Folks, welcome to draft week. We hadn’t even hit Tuesday yet and the Atlanta Falcons already kickstarted the week with news of a potential trade of their franchise cornerstone wideout Julio Jones, according to Ian Rapaport.
There’s a lot to unpack, so let’s get right into the guts of what a potential move of Jones could mean for both the Falcons and this week’s NFL draft.
The NFL, as much as it is a platform as the highest level of football on the globe, serves as one of the harshest realities of the professional world. The NFL is a business, whatever way you want to look at it, and Jones has two new bosses.

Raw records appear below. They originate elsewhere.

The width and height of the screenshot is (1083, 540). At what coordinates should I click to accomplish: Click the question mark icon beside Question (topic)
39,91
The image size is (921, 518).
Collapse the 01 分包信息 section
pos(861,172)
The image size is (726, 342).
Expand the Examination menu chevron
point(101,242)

The hiring of Terry Fontenot as general manager and Arthur Smith as head coach has ushered in a new era of football in Atlanta following its third consecutive season in which the team failed to make the playoffs. Tough times call for tough measures, and the trade of Jones could be warranted if Atlanta deems that the potential return on their All-Pro receiver could accelerate its path back to the top of the uber-competitive NFC South.
Entering his 11th season as the staple out wide for Matt Ryan, moving on from one of the league’s generational talents at pass-catcher doesn’t seem ideal. It just takes a glance back to last year to the Texans’ trade of DeAndre Hopkins to create an army of skeptics when entertaining a potential deal for Julio Jones… but this is different. Hopkins was 27 when he was traded from Houston to Arizona for a bag of chips and well wishes from Bill O’Brien. Jones is now on the bad side of 30 following a 2020 campaign that saw him appear in just nine games, the second-fewest appearances in a season in his career. And look, it’s Julio Jones we’re discussing, but if Fontenot and the Falcons’ brass are eyeing a move to kickoff their tenure in Atlanta, moving Jones would undoubtedly raise eyebrows—and would unquestionably, on paper, add a package of youth-infused talent to a roster in desperate need of exactly that. However, things become sticky when diving into the potential logistics of Jones’ departure.

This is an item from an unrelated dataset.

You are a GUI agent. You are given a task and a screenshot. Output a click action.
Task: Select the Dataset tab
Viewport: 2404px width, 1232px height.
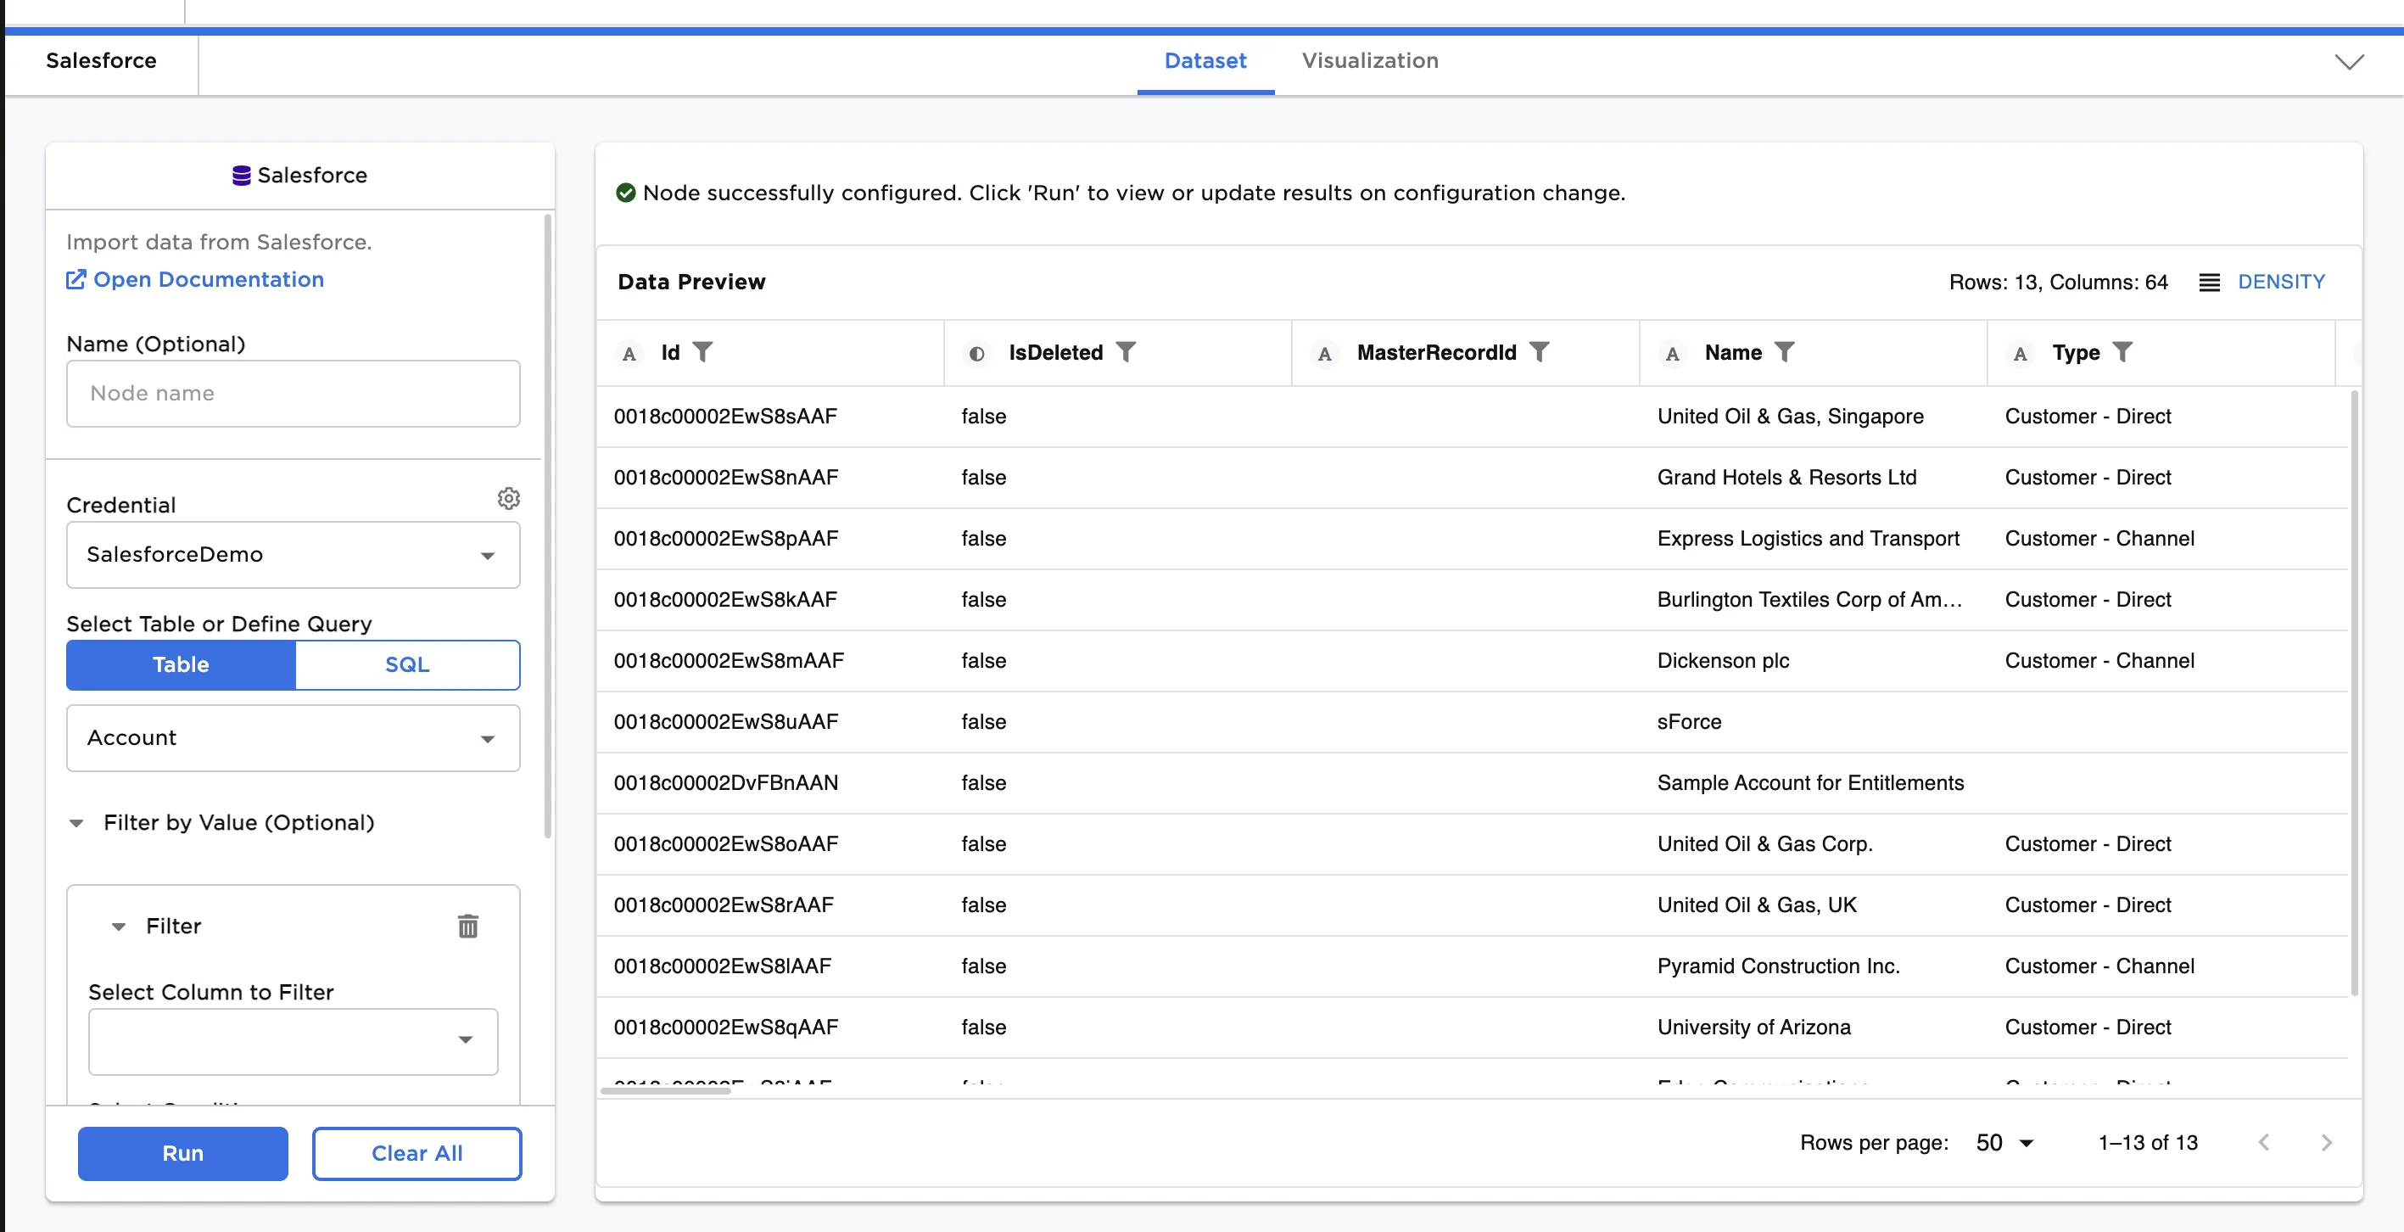pos(1205,61)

Due to salary cap restrictions, where Jones is set for a dead cap hit of $23.25 million if traded, the all-world wideout contractually could not be moved until after June 1—the dead cap would then be $7.75 million in 2021 and $15.5 million in 2022. With that, additionally, Atlanta would be barred from including any draft picks this year due to the timing of the trade, a potential kicker in the deal. For the second-most expensive wideout in the league, at 32 years old, even with Ryan still under center, you begin to peek over the fence at the potential return if you're Fontenot, especially with Calvin Ridley and the fourth overall selection in your back pocket.
THEN there are the implications surrounding the draft. What if Jones is dealt before the Jaguars go on the clock? How does that affect not just Atlanta at No. 4, but the entire first round? Rumors have swirled surrounding the Falcons’ brain trust and their interest in trading back from the top five, but if a team in New England, Baltimore, or Tennessee were to come calling for Jones, could Atlanta see themselves in possession of two top-20 selections? In the deepest wideout class of recent memory post-Jones’, you see where there’s smoke to the fire here to Rapoport’s news.
Long story short, as a commonality that the annual draft process has developed into, organizations tend to throw out chum to see if there are biters—and as the week plays on, the blood begins to fade. But, when you dive into the meat of a potential deal for Jones, still one of the league’s premier talents on the outside, it’s more than just dust in the wind.
Atlanta, welcome to your rebuild, whether you like it or not.